Japan’s Nikkei stock index reached 58,000 yen for the first time ever on Thursday, marking a significant moment in its post-election rally. This surge reflects renewed confidence in domestic politics and the current government’s economic strategies.

Although the benchmark index later adjusted, it still hovered around 57,663, with the broader Topix index gaining 0.68%.
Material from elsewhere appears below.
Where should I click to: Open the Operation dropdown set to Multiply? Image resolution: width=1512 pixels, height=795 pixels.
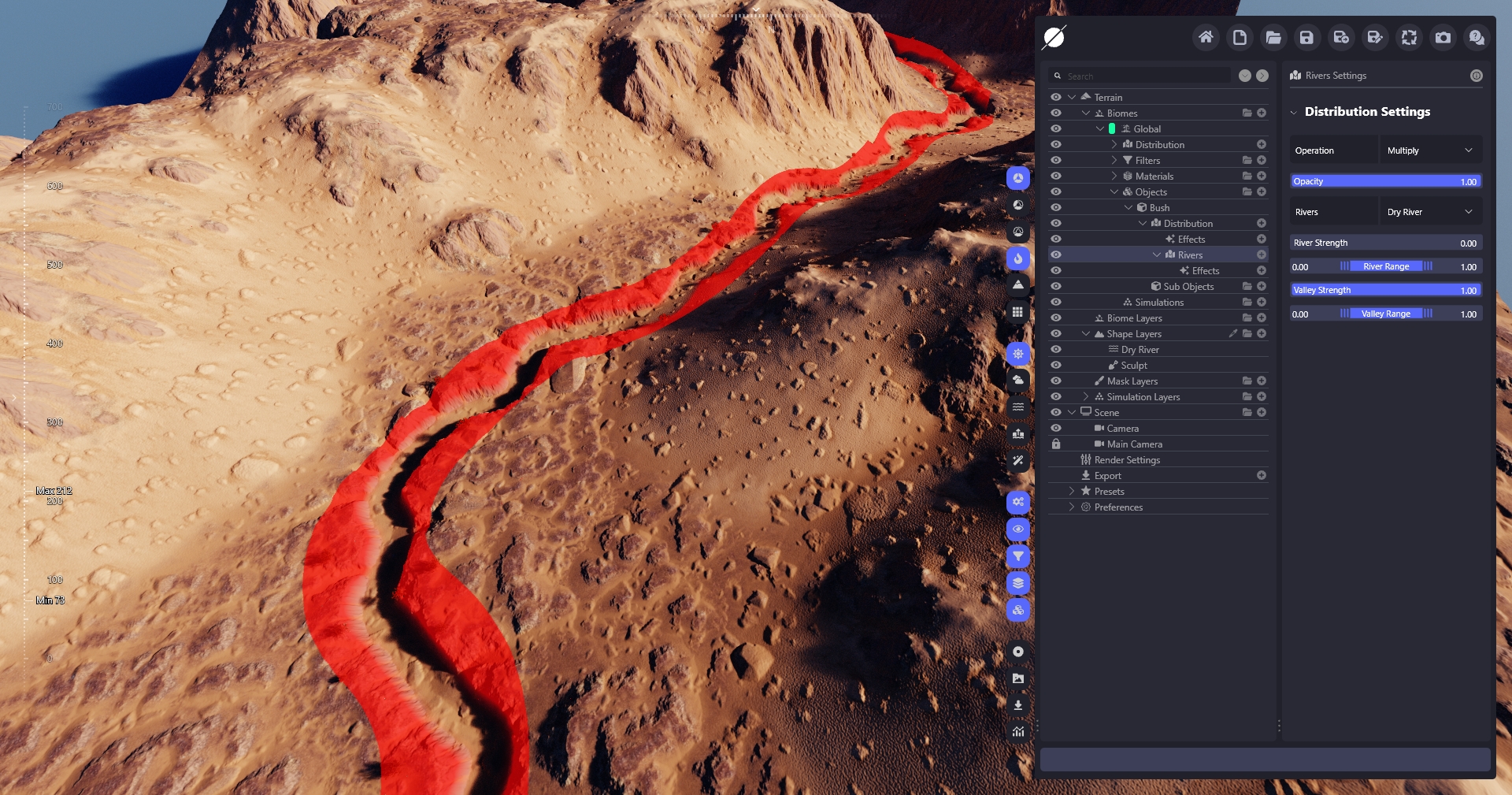(x=1430, y=150)
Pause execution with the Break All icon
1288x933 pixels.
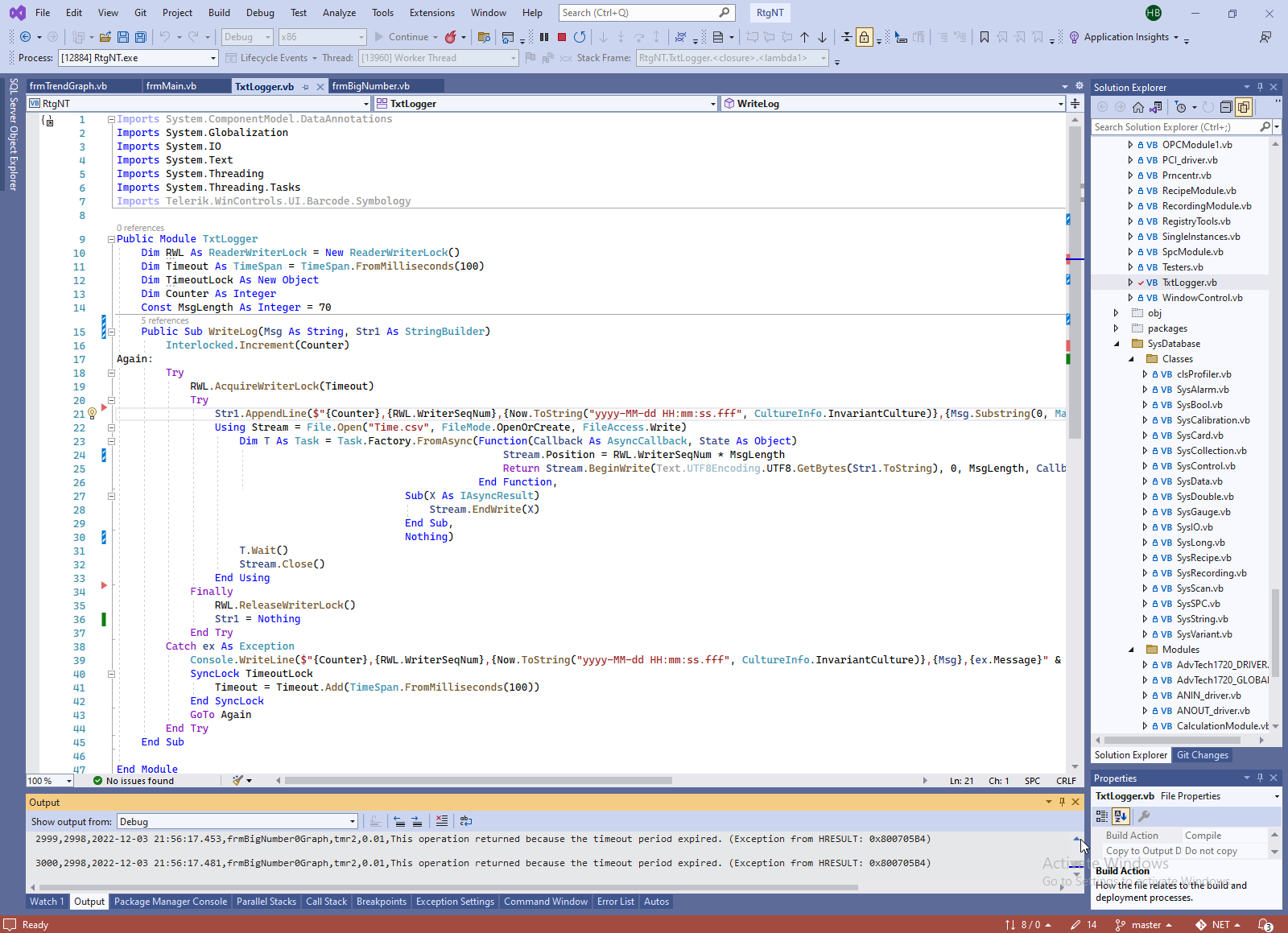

Market analysts suggest that the recent highs in Japanese stocks are largely influenced by a “high market trade,” particularly following Prime Minister Sanae Takaichi’s decisive victory in the House of Representatives. Global investment firm GMO noted that this win grants Takaichi an unusually strong mandate, likely to benefit Japan’s markets and business climate.

While stock prices are climbing and bond investors seem more at ease, GMO warns of an increased risk of market intervention, especially with the yen nearing 160 against the dollar.

In other Asian markets, there was a pushback against the anticipated interest rate cuts from the Federal Reserve, leading to a decline in U.S. stocks overnight despite positive job data. South Korea’s Kospi index rose as much as 2.1%, reaching a record high of 5,466.9 points, before settling at a 1.82% gain. Meanwhile, Singapore’s benchmark index also surpassed 5,000 for the first time.

In Australia, the S&P/ASX 200 index saw an increase of 0.42% in early trading, while Hong Kong’s Hang Seng Index and Mainland China’s CSI 300 rose by 0.12%.

Overnight, the Dow Jones Industrial Average ended its three-day winning streak, closing down 66.74 points (0.13%) at 50,121.40. The S&P 500 remained nearly flat at 6,941.47, while the Nasdaq Composite slipped 0.16% to finish at 23,066.47.

According to the U.S. Bureau of Labor Statistics, January’s Nonfarm Employment Report showed that employment increased by 130,000, which was significantly higher than the Dow Jones estimate of 55,000. However, job growth for December was revised to 48,000.

This robust labor market has diminished expectations for a rate cut by the Federal Reserve, following weaker-than-expected consumer spending data from December, which showed no growth instead of the anticipated 0.4% increase.